The reverse side of the stone carries this message: "Notwithstanding we were deprived the privilege of visiting you during your affliction, yet we esteemed you as a dear friend, and appreciated your many virtues, and in token thereof, have erected this monument." The names of these Albion citizens are inscribed below with the prefix "Mrs. & Mrs:" B. B. Bissell, D. H. Patterson, A. W. Silsbee, J.M. Jameson, J. H. Monroe, E. D. Comstock, Dr. C. W. Stone, I. W. Reed, E. J. Arthur, L. F. Ashley."

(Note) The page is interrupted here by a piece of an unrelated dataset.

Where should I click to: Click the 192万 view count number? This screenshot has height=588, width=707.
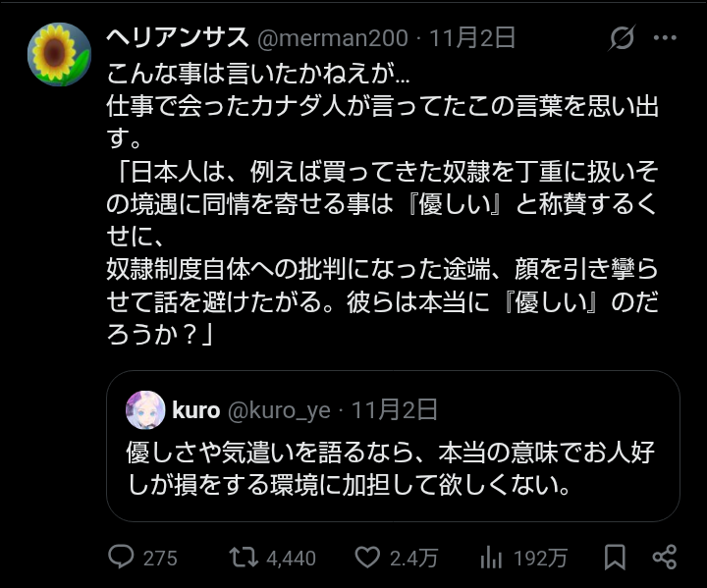tap(540, 559)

From our Historical notebook this week we present a photograph of Mary Louise Weaver, and her tombstone. How many of our readers have ever viewed this tombstone in Riverside Cemetery? Wash your hands again.
Mary Louise Weaver (1852-1871)
Front of Tombstone
Back of Tombstone, showing the names of people in her community.